Le nom fait référance à la livrée vert-militaire des soldats © G. Mazza

Le nom fait référance à la livrée vert-militaire des soldats © G. Mazza

L’Ara militaris Linnaeus, 1766, est un oiseau qui appartient à l’ordre des Psittaciformes, famille Psittacidae, genre Ara.

En italien on l’appelle aussi Ara comune, en anglais Green Macaw.

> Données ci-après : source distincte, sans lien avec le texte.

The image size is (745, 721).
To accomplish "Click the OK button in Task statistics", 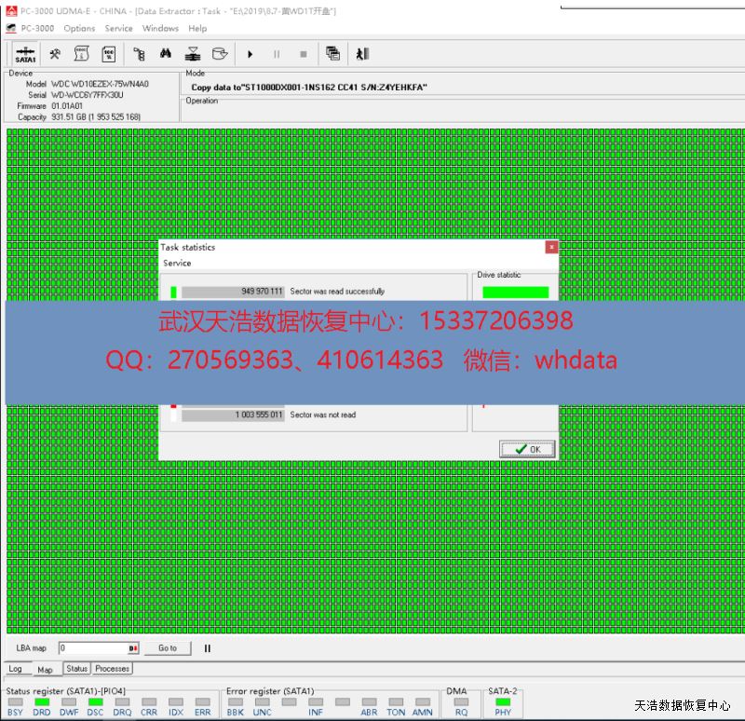I will (528, 449).
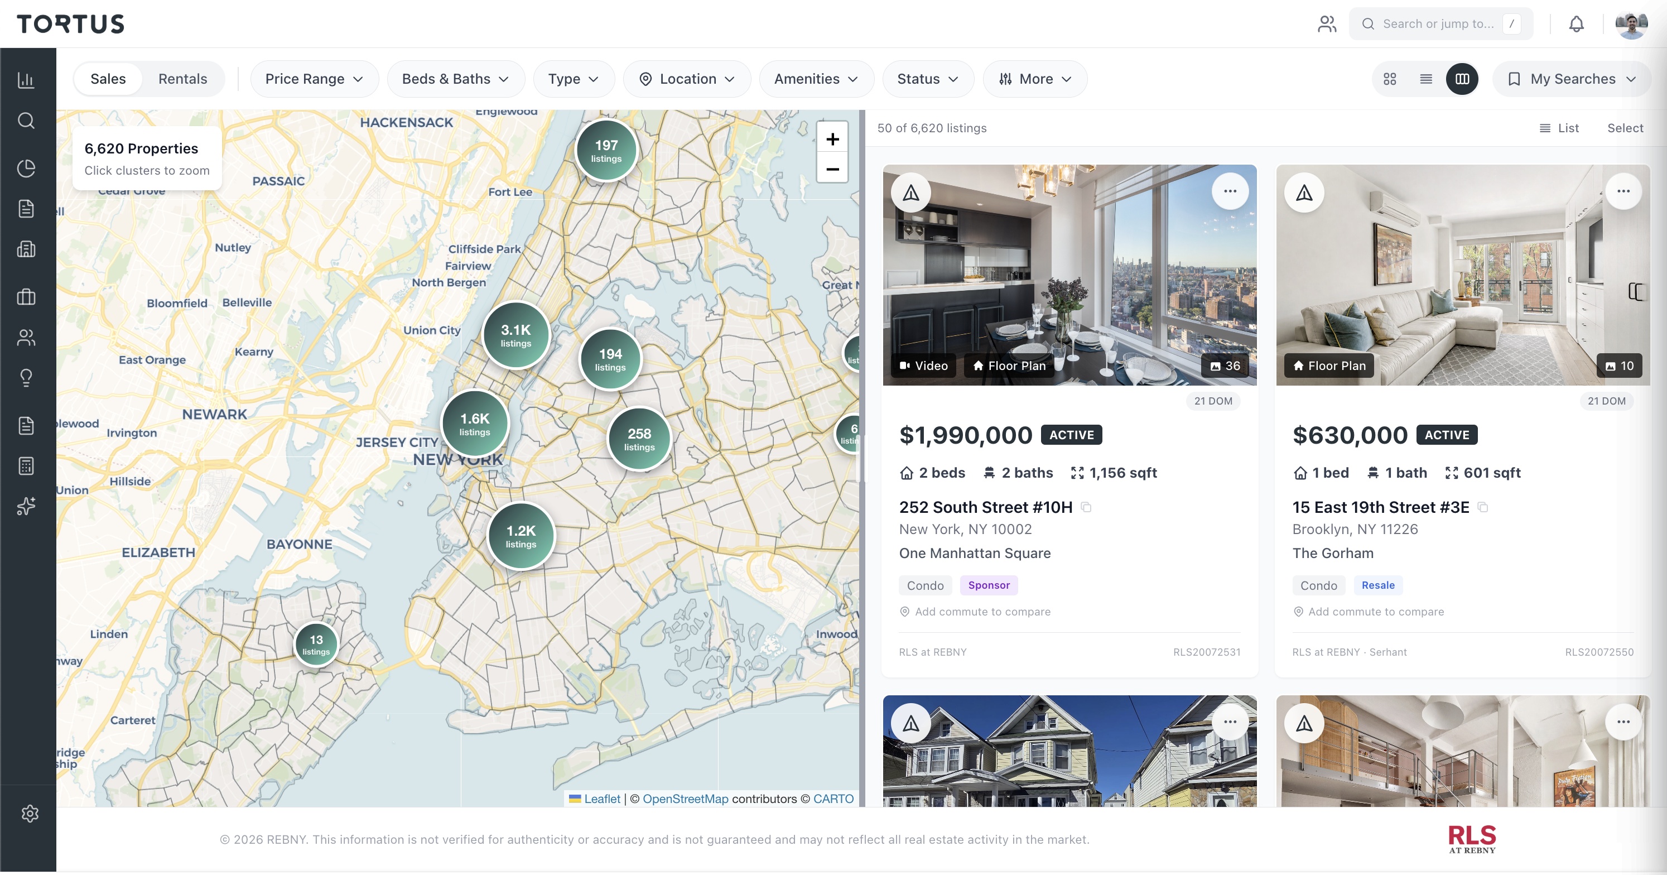Image resolution: width=1667 pixels, height=875 pixels.
Task: Switch to grid view layout
Action: click(1390, 79)
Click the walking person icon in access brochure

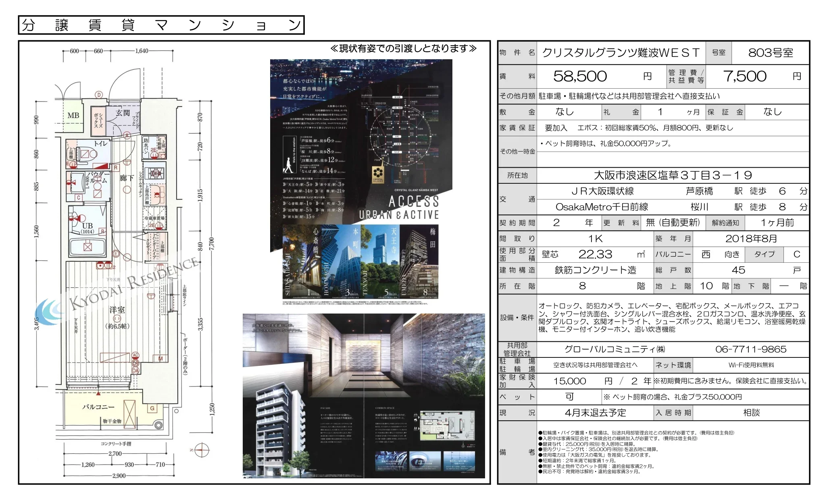(x=289, y=165)
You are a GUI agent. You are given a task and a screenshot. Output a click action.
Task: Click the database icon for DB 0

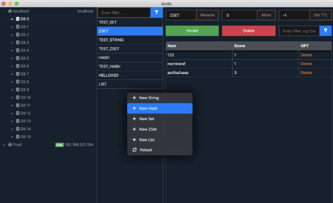(18, 19)
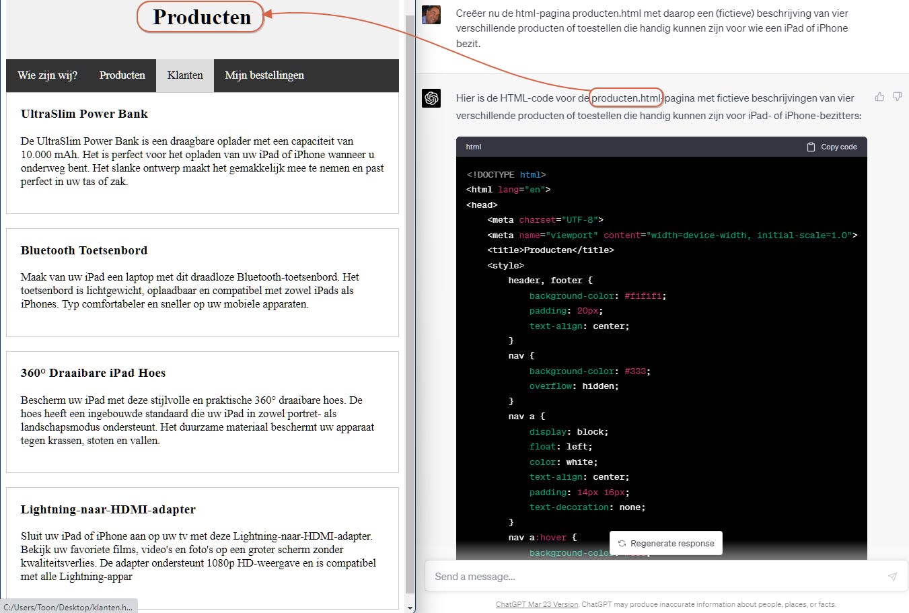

Bien qu’il soit avec l’Ara macao l’espèce du genre Ara la plus fréquente en captivité, étant donné que sa population en nature est constamment en décroissance, la CITES en a fortement limité le commerce ; elle n’a permis que les échanges parmi les Jardins Zoologiques, les Zoosafarys, les Zooparcs et les Parcs Aquatiques selon les projets de repeuplement et Taxon Advisory Group (TAG); la IUNC l’a inscrite dans la liste des espèces à risque d’extinction.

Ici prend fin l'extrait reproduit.